It is a simple visualization of domestic airports and route information. The dot represents the location of 163 airports in China, and the line shows 5381 routes. I have seen on this website that the author used the r language to visualize route entries around the world. This figure is the result of imitating the shanzhai. However, the generation of this image is not as complex as that of the original image. The geographic chart package and steps used are slightly different from those in the original example. What fails to be compared is that the night view of the original image is not displayed. The specific implementation steps are as follows:
Download airport data and route data from this website;
Select and sort out Chinese airports and domestic routes;
Use the ggmap package to read Google Maps;
Map the airport and route information.
Library (ggmap)
Data. Port <-read.csv ( ' D: \ airports. dat ' , F)
Data. Line <-read.csv ( ' D: \ routes. dat ' , F)
Library (stringr)
# Find an airport in China
Portinchina <-str_detect (data. Port [, ' V4 ' ], " China ")
Chinaport <-Data. Port [portinchina,]
# Remove a few unnumbered airports
Chinaport <-chinaport [chinaport $ V5! = '' ,
C ( ' V3 ' , ' V5 ' , ' V7 ' , ' V8 ' , ' V9 ' )]

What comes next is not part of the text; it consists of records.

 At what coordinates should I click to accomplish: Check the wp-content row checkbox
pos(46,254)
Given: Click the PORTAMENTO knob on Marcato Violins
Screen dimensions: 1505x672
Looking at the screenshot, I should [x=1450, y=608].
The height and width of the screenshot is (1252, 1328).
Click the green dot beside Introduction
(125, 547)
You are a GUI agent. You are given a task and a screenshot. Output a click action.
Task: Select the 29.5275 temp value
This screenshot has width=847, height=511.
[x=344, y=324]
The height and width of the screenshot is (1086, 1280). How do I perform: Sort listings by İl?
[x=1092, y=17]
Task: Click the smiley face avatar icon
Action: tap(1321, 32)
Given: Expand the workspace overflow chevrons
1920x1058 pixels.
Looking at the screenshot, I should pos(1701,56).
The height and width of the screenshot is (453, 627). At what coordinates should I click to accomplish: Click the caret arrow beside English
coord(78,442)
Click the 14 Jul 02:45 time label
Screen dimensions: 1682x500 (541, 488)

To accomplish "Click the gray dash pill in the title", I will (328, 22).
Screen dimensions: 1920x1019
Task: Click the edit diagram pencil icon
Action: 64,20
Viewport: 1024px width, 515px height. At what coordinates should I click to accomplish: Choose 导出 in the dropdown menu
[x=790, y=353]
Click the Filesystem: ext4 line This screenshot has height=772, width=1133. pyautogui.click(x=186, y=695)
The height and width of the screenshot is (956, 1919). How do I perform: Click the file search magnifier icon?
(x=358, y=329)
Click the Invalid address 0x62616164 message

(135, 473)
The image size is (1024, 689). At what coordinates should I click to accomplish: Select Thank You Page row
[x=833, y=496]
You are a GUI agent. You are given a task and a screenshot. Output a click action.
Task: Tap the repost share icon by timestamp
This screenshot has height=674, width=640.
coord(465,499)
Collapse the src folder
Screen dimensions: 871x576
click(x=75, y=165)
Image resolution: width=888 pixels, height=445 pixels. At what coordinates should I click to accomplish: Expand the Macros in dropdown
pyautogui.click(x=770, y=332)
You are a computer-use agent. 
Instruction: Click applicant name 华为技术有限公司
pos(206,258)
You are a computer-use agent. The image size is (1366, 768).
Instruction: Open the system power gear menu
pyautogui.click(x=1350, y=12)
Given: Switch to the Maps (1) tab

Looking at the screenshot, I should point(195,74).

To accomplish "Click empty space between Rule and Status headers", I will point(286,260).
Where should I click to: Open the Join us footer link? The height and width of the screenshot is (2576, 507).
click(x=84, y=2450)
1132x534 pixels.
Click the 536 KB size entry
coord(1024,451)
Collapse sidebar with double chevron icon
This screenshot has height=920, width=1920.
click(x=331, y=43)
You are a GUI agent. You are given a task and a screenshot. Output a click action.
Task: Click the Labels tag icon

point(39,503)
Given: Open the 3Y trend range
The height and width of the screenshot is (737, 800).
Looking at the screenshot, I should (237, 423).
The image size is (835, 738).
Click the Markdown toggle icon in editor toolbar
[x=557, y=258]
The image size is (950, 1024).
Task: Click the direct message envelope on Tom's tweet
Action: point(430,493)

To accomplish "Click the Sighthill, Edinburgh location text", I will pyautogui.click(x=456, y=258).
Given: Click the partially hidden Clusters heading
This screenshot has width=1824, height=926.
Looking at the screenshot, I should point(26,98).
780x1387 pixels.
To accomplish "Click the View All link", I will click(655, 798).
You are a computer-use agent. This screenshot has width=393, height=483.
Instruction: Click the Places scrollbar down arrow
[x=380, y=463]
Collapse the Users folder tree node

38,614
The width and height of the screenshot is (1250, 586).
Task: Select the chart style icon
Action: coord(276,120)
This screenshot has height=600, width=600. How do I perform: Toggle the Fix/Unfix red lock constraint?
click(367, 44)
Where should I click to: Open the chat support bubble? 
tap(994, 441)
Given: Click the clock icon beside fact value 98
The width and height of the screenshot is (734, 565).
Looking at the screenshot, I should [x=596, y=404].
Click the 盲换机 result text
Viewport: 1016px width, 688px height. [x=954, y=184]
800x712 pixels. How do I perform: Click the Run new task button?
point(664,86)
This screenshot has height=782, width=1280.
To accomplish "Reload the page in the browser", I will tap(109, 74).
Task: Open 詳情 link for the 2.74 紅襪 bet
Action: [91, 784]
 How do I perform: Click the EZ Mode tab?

Names (chinaport) <-C ( ' City ' , ' Code ' , ' Lan ' , ' Lon ' , ' ATT ' )
# Find domestic flights
Lineinchina <-(data. Line [, ' V3 ' ] % In % chinaport $ code) & (data. Line [, ' V5 ' ] % In % chinaport $ code)
Chinaline <-Data. Line [lineinchina, C ( ' V3 ' , ' V5 ' , ' V9 ' )]
Names (chinaline) <-C ( ' Source ' , ' Destination ' , ' Equipment ' )
# Construct a function to obtain the latitude and longitude according to the airport code
Findposition <- Function (CODE ){
Find <-chinaport $ code = Code
X <-chinaport [find, ' Lon ' ]
Y <-chinaport [find, ' Lan ' ]
Return (data. Frame (x, y ))
}
# Convert airport code to latitude and longitude
From <-lapply (as. character (chinaline $ source), findposition)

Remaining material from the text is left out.